**About this exercise:** Each entry needs to appear again, retyped exactly as it is below.
═══ Input data ═══
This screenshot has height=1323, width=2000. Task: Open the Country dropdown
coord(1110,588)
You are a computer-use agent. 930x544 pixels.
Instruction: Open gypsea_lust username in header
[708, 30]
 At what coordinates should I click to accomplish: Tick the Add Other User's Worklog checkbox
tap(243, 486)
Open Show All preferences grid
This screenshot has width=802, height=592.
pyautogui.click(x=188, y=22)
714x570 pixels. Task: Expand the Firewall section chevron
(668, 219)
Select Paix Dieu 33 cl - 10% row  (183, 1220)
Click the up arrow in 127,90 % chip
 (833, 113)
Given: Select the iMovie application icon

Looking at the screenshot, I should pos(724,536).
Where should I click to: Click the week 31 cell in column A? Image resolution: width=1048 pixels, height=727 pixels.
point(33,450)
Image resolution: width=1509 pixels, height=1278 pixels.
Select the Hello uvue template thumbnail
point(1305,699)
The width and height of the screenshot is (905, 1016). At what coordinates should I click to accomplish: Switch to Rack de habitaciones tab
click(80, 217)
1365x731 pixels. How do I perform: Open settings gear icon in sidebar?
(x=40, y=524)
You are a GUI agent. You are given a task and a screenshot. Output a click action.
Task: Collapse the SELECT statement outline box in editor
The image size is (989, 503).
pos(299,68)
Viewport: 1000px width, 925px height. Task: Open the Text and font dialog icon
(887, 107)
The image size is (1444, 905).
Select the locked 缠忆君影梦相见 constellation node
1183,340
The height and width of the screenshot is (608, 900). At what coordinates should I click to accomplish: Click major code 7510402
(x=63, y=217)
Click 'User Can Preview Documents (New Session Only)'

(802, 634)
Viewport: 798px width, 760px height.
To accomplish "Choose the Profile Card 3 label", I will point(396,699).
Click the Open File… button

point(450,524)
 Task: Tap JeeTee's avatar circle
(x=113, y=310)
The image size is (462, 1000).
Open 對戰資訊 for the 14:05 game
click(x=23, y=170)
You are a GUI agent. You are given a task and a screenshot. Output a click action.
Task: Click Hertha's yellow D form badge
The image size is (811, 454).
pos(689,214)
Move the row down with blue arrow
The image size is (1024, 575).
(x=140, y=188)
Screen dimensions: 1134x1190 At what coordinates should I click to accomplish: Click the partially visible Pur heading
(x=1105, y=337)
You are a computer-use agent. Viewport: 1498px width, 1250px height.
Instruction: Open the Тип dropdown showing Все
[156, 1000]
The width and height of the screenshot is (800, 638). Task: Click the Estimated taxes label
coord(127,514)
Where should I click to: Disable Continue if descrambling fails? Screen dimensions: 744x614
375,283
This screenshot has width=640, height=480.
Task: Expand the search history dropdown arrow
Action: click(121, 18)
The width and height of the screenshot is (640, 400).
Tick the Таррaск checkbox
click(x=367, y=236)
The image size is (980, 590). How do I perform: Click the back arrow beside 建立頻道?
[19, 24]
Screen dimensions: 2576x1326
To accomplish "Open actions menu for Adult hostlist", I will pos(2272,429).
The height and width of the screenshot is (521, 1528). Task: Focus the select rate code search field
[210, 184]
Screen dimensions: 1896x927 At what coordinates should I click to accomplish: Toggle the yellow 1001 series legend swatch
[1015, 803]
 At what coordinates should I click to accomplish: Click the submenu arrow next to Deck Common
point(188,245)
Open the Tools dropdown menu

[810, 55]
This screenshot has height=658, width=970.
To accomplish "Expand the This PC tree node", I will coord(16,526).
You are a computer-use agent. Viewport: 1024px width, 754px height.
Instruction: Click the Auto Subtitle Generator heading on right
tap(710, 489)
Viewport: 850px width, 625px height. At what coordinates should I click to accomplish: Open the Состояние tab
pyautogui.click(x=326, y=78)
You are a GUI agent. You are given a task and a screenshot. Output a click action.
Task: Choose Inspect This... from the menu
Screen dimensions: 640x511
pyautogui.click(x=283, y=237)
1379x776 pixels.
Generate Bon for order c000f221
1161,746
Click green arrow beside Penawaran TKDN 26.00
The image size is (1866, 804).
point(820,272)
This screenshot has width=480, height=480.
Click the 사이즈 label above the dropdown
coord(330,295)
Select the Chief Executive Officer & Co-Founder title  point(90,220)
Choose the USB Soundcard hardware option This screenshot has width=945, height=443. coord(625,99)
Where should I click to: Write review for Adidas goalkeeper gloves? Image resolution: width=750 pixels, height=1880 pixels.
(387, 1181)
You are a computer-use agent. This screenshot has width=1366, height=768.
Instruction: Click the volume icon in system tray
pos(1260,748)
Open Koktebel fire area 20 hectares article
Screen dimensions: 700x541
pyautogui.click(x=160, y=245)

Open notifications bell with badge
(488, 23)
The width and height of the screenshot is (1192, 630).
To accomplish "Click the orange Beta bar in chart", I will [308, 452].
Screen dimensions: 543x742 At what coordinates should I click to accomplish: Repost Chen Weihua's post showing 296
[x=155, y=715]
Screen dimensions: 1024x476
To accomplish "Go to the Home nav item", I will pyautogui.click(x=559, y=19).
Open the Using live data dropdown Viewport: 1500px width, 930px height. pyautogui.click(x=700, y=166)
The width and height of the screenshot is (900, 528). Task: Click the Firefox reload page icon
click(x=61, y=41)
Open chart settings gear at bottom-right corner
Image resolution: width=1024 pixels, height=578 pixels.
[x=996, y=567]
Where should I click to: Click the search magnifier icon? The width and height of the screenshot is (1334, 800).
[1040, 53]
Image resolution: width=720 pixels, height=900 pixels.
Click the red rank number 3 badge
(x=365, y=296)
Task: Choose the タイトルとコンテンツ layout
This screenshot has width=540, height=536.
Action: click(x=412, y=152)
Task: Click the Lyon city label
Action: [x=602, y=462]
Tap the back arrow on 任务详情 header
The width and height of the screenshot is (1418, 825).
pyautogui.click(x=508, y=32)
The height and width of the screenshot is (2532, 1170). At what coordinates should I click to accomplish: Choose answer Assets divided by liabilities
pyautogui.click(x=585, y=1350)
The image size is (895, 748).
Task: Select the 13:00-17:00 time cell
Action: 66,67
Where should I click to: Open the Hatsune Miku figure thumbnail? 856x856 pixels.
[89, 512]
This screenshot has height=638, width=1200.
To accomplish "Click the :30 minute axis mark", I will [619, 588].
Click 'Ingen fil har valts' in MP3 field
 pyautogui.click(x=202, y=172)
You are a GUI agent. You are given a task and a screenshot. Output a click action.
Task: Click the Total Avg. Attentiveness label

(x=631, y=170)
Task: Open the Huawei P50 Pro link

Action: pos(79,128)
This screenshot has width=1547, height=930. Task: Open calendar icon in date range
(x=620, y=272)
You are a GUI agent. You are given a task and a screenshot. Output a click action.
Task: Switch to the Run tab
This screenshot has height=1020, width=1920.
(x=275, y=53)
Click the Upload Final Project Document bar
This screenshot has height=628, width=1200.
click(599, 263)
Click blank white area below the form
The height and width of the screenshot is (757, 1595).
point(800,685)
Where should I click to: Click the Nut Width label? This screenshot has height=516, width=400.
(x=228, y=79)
═══
**Response below:**
This screenshot has height=1323, width=2000. Task: Open the Country dropdown
coord(1110,588)
You are a computer-use agent. 930x544 pixels.
Instruction: Open gypsea_lust username in header
[708, 30]
 At what coordinates should I click to accomplish: Tick the Add Other User's Worklog checkbox
tap(243, 486)
Open Show All preferences grid
This screenshot has width=802, height=592.
pyautogui.click(x=188, y=22)
714x570 pixels. Task: Expand the Firewall section chevron
(668, 219)
Select Paix Dieu 33 cl - 10% row  (183, 1220)
Click the up arrow in 127,90 % chip
 (833, 113)
Given: Select the iMovie application icon

Looking at the screenshot, I should pos(724,536).
Where should I click to: Click the week 31 cell in column A? Image resolution: width=1048 pixels, height=727 pixels.
point(33,450)
Image resolution: width=1509 pixels, height=1278 pixels.
Select the Hello uvue template thumbnail
point(1305,699)
The width and height of the screenshot is (905, 1016). At what coordinates should I click to accomplish: Switch to Rack de habitaciones tab
click(80, 217)
1365x731 pixels. How do I perform: Open settings gear icon in sidebar?
(x=40, y=524)
You are a GUI agent. You are given a task and a screenshot. Output a click action.
Task: Collapse the SELECT statement outline box in editor
The image size is (989, 503).
pos(299,68)
Viewport: 1000px width, 925px height. Task: Open the Text and font dialog icon
(887, 107)
The image size is (1444, 905).
Select the locked 缠忆君影梦相见 constellation node
1183,340
The height and width of the screenshot is (608, 900). At what coordinates should I click to accomplish: Click major code 7510402
(x=63, y=217)
Click 'User Can Preview Documents (New Session Only)'

(802, 634)
Viewport: 798px width, 760px height.
To accomplish "Choose the Profile Card 3 label", I will point(396,699).
Click the Open File… button

point(450,524)
 Task: Tap JeeTee's avatar circle
(x=113, y=310)
The image size is (462, 1000).
Open 對戰資訊 for the 14:05 game
click(x=23, y=170)
You are a GUI agent. You are given a task and a screenshot. Output a click action.
Task: Click Hertha's yellow D form badge
The image size is (811, 454).
pos(689,214)
Move the row down with blue arrow
The image size is (1024, 575).
(x=140, y=188)
Screen dimensions: 1134x1190 At what coordinates should I click to accomplish: Click the partially visible Pur heading
(x=1105, y=337)
You are a computer-use agent. Viewport: 1498px width, 1250px height.
Instruction: Open the Тип dropdown showing Все
[156, 1000]
The width and height of the screenshot is (800, 638). Task: Click the Estimated taxes label
coord(127,514)
Where should I click to: Disable Continue if descrambling fails? Screen dimensions: 744x614
375,283
This screenshot has width=640, height=480.
Task: Expand the search history dropdown arrow
Action: click(121, 18)
The width and height of the screenshot is (640, 400).
Tick the Таррaск checkbox
click(x=367, y=236)
The image size is (980, 590). How do I perform: Click the back arrow beside 建立頻道?
[19, 24]
Screen dimensions: 2576x1326
To accomplish "Open actions menu for Adult hostlist", I will pos(2272,429).
The height and width of the screenshot is (521, 1528). Task: Focus the select rate code search field
[210, 184]
Screen dimensions: 1896x927 At what coordinates should I click to accomplish: Toggle the yellow 1001 series legend swatch
[1015, 803]
 At what coordinates should I click to accomplish: Click the submenu arrow next to Deck Common
point(188,245)
Open the Tools dropdown menu

[810, 55]
This screenshot has height=658, width=970.
To accomplish "Expand the This PC tree node", I will coord(16,526).
You are a computer-use agent. Viewport: 1024px width, 754px height.
Instruction: Click the Auto Subtitle Generator heading on right
tap(710, 489)
Viewport: 850px width, 625px height. At what coordinates should I click to accomplish: Open the Состояние tab
pyautogui.click(x=326, y=78)
You are a GUI agent. You are given a task and a screenshot. Output a click action.
Task: Choose Inspect This... from the menu
Screen dimensions: 640x511
pyautogui.click(x=283, y=237)
1379x776 pixels.
Generate Bon for order c000f221
1161,746
Click green arrow beside Penawaran TKDN 26.00
The image size is (1866, 804).
point(820,272)
This screenshot has width=480, height=480.
Click the 사이즈 label above the dropdown
coord(330,295)
Select the Chief Executive Officer & Co-Founder title  point(90,220)
Choose the USB Soundcard hardware option This screenshot has width=945, height=443. coord(625,99)
Where should I click to: Write review for Adidas goalkeeper gloves? Image resolution: width=750 pixels, height=1880 pixels.
(387, 1181)
You are a computer-use agent. This screenshot has width=1366, height=768.
Instruction: Click the volume icon in system tray
pos(1260,748)
Open Koktebel fire area 20 hectares article
Screen dimensions: 700x541
pyautogui.click(x=160, y=245)

Open notifications bell with badge
(488, 23)
The width and height of the screenshot is (1192, 630).
To accomplish "Click the orange Beta bar in chart", I will [308, 452].
Screen dimensions: 543x742 At what coordinates should I click to accomplish: Repost Chen Weihua's post showing 296
[x=155, y=715]
Screen dimensions: 1024x476
To accomplish "Go to the Home nav item", I will pyautogui.click(x=559, y=19).
Open the Using live data dropdown Viewport: 1500px width, 930px height. pyautogui.click(x=700, y=166)
The width and height of the screenshot is (900, 528). Task: Click the Firefox reload page icon
click(x=61, y=41)
Open chart settings gear at bottom-right corner
Image resolution: width=1024 pixels, height=578 pixels.
[x=996, y=567]
Where should I click to: Click the search magnifier icon? The width and height of the screenshot is (1334, 800).
[1040, 53]
Image resolution: width=720 pixels, height=900 pixels.
Click the red rank number 3 badge
(x=365, y=296)
Task: Choose the タイトルとコンテンツ layout
This screenshot has width=540, height=536.
Action: click(x=412, y=152)
Task: Click the Lyon city label
Action: [x=602, y=462]
Tap the back arrow on 任务详情 header
The width and height of the screenshot is (1418, 825).
pyautogui.click(x=508, y=32)
The height and width of the screenshot is (2532, 1170). At what coordinates should I click to accomplish: Choose answer Assets divided by liabilities
pyautogui.click(x=585, y=1350)
The image size is (895, 748).
Task: Select the 13:00-17:00 time cell
Action: 66,67
Where should I click to: Open the Hatsune Miku figure thumbnail? 856x856 pixels.
[89, 512]
This screenshot has height=638, width=1200.
To accomplish "Click the :30 minute axis mark", I will [619, 588].
Click 'Ingen fil har valts' in MP3 field
 pyautogui.click(x=202, y=172)
You are a GUI agent. You are given a task and a screenshot. Output a click action.
Task: Click the Total Avg. Attentiveness label

(x=631, y=170)
Task: Open the Huawei P50 Pro link

Action: pos(79,128)
This screenshot has width=1547, height=930. Task: Open calendar icon in date range
(x=620, y=272)
You are a GUI agent. You are given a task and a screenshot. Output a click action.
Task: Switch to the Run tab
This screenshot has height=1020, width=1920.
(x=275, y=53)
Click the Upload Final Project Document bar
This screenshot has height=628, width=1200.
click(599, 263)
Click blank white area below the form
The height and width of the screenshot is (757, 1595).
point(800,685)
Where should I click to: Click the Nut Width label? This screenshot has height=516, width=400.
(x=228, y=79)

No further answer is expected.